REQUIREMENT: Wherever the string "category" shows up in the material below, copy that line.

SOURCE INFORMATION:
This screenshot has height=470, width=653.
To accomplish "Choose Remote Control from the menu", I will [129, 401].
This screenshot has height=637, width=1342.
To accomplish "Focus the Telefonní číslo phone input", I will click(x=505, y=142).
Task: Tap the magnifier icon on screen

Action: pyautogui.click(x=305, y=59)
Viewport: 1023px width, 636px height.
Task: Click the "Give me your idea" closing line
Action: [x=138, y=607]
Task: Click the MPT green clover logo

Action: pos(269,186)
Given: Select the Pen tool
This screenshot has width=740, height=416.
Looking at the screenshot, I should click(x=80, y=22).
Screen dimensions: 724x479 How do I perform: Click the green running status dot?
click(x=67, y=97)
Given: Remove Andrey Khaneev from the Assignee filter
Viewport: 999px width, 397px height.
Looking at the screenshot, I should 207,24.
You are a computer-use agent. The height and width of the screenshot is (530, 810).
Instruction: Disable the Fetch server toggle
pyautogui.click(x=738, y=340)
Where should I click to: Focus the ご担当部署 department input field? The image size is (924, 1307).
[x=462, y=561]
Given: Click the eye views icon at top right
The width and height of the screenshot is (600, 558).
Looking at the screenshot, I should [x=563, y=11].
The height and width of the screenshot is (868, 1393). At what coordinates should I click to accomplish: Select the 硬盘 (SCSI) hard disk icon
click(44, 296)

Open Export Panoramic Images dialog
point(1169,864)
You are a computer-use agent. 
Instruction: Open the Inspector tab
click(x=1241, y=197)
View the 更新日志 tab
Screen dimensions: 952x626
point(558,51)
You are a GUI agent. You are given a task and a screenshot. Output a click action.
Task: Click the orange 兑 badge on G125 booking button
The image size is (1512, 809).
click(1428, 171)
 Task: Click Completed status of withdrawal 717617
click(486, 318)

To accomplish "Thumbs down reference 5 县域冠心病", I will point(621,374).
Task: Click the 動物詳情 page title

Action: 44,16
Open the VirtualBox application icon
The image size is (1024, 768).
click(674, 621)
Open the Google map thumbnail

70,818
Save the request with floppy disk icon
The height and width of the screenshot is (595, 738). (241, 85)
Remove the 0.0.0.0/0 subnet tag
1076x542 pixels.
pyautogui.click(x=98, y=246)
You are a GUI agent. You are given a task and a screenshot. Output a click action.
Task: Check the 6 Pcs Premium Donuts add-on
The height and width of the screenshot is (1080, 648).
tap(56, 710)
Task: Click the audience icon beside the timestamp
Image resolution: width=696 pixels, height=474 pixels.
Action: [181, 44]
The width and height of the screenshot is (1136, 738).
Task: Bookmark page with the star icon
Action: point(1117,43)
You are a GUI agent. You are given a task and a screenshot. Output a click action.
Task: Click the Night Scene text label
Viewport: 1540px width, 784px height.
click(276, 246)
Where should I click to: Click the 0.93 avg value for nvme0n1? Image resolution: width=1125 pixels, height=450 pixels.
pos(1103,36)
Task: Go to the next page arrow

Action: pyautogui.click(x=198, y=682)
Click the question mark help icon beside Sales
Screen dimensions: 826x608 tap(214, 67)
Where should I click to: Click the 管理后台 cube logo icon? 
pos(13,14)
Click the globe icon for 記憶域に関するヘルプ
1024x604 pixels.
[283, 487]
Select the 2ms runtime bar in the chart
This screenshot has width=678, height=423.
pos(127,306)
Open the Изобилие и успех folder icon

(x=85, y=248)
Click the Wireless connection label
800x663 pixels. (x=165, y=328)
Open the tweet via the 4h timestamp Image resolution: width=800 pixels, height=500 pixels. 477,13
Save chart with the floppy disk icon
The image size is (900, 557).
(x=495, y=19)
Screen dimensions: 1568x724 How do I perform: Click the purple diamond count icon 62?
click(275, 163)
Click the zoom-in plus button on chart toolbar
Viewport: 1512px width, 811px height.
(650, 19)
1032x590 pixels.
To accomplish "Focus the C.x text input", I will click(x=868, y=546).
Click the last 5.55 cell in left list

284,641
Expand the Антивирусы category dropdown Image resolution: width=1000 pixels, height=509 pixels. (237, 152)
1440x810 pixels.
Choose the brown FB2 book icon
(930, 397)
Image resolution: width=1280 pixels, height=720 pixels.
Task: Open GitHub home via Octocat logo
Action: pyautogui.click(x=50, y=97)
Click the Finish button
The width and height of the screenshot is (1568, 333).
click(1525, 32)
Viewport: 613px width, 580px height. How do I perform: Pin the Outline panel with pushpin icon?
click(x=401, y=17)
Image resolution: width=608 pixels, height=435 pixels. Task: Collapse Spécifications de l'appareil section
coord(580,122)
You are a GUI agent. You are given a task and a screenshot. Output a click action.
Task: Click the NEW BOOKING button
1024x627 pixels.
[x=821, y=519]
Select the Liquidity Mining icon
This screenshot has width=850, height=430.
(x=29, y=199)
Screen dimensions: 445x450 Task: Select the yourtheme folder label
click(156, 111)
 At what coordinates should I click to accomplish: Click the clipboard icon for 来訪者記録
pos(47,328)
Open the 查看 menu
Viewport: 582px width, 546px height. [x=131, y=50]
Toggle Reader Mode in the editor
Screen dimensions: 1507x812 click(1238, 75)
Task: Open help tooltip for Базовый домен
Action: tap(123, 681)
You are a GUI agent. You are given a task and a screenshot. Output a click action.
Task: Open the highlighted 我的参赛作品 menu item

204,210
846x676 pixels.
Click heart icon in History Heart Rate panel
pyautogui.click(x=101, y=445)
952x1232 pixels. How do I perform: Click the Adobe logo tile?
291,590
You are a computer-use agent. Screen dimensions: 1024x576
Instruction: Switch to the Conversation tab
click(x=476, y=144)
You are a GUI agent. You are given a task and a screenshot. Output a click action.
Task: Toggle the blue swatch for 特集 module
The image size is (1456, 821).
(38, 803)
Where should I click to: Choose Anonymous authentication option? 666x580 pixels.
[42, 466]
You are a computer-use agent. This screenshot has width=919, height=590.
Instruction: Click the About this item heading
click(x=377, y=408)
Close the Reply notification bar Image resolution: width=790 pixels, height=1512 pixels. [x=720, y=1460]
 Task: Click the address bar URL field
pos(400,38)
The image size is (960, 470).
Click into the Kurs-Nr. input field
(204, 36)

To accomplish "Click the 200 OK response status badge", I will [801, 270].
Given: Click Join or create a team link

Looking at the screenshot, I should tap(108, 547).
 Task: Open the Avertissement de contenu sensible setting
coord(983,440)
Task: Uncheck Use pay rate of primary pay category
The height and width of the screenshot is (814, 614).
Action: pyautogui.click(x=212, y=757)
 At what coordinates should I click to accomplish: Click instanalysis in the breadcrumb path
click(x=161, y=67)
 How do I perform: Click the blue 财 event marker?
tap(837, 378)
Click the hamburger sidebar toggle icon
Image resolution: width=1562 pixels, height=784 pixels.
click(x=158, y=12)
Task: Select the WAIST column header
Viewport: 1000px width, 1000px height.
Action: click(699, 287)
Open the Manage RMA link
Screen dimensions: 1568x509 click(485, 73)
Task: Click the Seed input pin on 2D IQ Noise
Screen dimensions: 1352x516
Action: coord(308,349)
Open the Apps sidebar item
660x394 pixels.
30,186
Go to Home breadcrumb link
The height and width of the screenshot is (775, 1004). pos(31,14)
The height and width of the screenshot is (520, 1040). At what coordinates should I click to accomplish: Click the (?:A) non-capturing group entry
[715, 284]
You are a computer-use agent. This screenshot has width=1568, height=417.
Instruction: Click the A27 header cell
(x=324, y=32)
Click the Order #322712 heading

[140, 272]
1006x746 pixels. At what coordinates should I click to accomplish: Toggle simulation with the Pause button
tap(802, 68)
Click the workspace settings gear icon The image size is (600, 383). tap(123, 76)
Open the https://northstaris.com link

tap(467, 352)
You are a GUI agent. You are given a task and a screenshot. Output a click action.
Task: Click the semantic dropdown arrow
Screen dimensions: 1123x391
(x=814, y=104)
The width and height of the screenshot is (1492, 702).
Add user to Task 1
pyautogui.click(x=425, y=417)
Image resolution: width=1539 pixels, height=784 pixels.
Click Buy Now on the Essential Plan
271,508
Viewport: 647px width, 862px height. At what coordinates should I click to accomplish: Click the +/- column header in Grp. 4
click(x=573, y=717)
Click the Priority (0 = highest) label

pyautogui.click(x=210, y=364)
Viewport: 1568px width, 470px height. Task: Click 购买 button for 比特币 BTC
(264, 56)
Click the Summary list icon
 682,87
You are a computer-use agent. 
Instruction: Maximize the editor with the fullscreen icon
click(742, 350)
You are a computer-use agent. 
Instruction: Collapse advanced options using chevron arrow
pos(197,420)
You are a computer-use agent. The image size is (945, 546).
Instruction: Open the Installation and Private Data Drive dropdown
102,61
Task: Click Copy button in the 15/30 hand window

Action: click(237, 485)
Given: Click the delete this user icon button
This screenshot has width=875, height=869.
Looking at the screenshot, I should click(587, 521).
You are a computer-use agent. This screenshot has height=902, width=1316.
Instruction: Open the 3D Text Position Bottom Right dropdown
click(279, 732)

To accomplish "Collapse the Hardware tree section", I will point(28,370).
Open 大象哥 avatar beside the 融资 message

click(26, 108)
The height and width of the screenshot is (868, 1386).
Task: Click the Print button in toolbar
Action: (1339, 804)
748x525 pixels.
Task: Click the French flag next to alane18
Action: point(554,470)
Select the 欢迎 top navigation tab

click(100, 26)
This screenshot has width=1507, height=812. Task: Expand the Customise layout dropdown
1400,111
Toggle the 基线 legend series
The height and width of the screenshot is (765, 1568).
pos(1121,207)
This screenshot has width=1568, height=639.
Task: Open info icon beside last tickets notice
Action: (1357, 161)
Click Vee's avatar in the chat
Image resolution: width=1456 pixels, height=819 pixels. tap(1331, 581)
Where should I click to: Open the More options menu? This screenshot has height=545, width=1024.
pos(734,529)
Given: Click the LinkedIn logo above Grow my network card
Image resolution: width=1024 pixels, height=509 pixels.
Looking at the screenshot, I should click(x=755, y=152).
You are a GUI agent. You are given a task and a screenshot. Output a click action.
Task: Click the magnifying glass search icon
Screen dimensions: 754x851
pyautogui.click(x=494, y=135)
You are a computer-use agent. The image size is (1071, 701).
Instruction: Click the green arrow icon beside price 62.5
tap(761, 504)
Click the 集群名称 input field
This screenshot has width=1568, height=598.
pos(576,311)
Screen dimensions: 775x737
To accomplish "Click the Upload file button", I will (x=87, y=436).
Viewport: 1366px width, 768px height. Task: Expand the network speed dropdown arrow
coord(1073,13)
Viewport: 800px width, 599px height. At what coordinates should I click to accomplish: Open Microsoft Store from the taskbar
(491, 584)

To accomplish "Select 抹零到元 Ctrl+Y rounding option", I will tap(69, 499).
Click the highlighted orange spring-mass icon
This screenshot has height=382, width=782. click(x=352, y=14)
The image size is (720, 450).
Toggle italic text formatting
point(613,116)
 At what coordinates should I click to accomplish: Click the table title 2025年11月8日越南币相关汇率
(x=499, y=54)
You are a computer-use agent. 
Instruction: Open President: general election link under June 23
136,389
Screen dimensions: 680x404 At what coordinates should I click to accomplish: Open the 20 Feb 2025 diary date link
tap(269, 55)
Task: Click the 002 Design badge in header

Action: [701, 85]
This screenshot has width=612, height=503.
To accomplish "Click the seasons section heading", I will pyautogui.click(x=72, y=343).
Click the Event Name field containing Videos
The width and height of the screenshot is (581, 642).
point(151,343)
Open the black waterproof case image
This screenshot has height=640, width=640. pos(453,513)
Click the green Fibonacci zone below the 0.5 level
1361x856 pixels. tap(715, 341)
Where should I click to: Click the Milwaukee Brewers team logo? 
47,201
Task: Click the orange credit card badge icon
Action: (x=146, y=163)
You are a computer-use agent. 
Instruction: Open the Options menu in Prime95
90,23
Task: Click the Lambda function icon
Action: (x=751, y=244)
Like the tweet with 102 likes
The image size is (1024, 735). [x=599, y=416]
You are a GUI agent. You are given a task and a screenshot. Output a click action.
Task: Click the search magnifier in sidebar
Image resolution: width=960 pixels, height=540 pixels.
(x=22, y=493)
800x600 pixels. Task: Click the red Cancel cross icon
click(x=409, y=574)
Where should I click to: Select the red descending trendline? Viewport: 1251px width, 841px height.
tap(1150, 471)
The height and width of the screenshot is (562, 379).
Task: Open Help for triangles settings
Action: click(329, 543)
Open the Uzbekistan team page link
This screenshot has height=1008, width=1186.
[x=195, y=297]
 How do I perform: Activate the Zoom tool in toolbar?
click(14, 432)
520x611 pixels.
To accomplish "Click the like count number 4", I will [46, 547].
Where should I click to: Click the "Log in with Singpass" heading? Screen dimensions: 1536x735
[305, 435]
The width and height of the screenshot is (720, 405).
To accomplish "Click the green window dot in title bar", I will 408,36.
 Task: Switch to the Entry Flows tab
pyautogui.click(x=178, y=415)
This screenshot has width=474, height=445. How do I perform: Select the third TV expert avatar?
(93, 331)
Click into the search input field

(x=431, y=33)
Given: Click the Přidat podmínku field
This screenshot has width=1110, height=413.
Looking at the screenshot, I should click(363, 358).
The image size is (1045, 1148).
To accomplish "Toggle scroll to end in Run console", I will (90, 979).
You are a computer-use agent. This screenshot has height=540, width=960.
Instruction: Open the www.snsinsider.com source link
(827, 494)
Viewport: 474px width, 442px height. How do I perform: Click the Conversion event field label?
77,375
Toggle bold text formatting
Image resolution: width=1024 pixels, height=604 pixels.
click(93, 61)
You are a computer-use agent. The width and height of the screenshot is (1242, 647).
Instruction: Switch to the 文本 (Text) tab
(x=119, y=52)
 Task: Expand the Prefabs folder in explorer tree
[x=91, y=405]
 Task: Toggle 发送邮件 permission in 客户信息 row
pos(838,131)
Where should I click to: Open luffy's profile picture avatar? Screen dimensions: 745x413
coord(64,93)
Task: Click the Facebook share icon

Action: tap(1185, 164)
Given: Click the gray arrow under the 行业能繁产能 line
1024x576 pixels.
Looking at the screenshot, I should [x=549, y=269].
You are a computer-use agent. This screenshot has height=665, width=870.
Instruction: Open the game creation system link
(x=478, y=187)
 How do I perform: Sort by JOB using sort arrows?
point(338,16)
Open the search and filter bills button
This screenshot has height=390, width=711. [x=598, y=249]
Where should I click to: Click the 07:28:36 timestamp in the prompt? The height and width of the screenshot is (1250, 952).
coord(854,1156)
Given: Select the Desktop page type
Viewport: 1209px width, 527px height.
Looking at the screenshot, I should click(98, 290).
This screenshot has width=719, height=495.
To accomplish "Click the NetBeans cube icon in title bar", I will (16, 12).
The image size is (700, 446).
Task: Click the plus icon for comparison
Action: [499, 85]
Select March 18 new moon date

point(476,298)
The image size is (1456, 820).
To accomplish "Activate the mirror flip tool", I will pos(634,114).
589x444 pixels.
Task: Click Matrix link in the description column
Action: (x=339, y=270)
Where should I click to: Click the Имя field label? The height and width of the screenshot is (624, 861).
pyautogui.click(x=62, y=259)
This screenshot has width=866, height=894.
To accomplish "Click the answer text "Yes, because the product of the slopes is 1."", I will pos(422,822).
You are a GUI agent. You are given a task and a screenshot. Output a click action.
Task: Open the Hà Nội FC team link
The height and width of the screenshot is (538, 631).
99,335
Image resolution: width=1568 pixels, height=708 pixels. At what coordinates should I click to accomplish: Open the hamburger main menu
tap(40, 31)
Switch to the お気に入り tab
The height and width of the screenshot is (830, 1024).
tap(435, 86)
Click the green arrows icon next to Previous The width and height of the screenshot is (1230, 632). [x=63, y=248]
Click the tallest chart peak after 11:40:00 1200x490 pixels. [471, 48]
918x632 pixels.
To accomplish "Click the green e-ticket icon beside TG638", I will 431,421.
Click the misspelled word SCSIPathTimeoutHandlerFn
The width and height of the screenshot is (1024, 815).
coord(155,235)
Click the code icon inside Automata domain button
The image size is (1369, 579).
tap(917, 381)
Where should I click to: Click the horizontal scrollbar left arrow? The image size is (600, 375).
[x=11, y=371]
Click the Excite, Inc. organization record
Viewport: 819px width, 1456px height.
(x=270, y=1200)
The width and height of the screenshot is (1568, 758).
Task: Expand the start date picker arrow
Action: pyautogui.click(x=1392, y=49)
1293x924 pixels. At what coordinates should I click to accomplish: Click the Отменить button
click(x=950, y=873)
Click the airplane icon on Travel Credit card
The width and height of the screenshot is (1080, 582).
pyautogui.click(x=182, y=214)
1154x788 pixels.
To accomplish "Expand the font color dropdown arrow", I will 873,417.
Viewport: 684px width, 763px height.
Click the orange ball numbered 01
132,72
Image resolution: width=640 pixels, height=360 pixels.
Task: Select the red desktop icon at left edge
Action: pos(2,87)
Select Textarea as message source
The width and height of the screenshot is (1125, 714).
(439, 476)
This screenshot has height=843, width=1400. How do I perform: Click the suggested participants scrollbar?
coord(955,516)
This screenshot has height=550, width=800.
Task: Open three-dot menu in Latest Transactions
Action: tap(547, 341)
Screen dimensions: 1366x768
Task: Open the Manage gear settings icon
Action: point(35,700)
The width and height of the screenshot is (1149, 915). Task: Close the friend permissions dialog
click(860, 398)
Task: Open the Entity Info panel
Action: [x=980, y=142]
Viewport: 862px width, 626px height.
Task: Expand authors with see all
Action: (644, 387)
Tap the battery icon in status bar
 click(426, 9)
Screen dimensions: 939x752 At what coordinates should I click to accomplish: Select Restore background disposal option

RESULT OF THE EXERCISE:
Expand the Антивирусы category dropdown Image resolution: width=1000 pixels, height=509 pixels. (237, 152)
Task: Uncheck Use pay rate of primary pay category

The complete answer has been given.